How Ridiculous is an Australian YouTube channel based in Perth, Western Australia. The channel's main personalities are Brett Stanford, Derek Herron and Scott Gaunson. , they have 15.5 million subscribers and more than 7.7 billion video views. They are mostly known for their trick shots and experiments involving dropping objects onto other objects from a great height, typically 45 meters (165 feet). Objects that have been dropped by the channel include, but are not limited to, bowling balls, basketballs, anvils, lifting stones, custom-made heavy metal objects such as giant darts and a Mjölnir-like hammer, household appliances, cars/motor vehicles, and even a small plane. The group also frequently devises interesting targets to drop said objects onto, such as RC car race tracks, giant axe blades, multiple cans of spray paint or silly string taped/grouped together, bedliner-covered obstacles, a bulletproof glass table, and pools full of oobleck.

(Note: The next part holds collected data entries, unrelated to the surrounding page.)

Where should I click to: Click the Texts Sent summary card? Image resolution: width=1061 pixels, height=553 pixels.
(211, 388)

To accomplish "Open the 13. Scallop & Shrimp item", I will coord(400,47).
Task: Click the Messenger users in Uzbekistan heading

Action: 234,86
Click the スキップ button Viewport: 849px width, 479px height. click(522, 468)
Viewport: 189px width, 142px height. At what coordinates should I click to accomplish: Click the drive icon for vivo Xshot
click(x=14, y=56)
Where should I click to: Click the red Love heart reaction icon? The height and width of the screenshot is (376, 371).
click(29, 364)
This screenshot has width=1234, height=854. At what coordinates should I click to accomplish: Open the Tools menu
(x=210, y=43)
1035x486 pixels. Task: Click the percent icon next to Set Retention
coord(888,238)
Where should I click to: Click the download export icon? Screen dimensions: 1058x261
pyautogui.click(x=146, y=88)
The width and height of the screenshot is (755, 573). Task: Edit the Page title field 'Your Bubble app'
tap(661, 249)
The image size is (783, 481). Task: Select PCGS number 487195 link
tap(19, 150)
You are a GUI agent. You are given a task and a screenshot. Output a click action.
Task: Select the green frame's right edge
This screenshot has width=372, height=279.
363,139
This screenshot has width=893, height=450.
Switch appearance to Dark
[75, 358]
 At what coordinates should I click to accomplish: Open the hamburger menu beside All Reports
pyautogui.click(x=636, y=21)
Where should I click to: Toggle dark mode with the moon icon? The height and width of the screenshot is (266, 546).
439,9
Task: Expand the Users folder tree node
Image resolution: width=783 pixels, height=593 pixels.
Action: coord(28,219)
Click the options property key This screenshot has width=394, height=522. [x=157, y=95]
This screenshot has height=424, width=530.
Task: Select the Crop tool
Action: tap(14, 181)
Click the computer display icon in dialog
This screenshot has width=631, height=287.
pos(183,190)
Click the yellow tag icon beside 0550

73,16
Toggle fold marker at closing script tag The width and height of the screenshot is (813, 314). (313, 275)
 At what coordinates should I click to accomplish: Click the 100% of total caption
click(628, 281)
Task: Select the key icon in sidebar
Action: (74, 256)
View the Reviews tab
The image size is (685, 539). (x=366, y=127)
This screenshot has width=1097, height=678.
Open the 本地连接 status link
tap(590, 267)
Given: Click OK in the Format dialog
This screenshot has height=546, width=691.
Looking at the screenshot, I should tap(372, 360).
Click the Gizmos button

How Ridiculous also operates a TikTok page, which had 14.6 million followers and over 300 million likes as of October 2022.

History
The group- whose members met at church- began in 2009, with trick shot videos made for fun in backyards, originally with 4th member Kyle Nebel. Historically, the trio's main stunts have been trick shots, finding creative ways to destroy objects, and throwing or dropping objects from great heights. Many of their videos since 2015 are recorded at the Gravity Discovery Centre at the Leaning Tower of Gingin. Recently, the group has also made several videos testing various objects' ability to be thrown through obstacles, such as weather balloons, panes of glass, and sheets of drywall. 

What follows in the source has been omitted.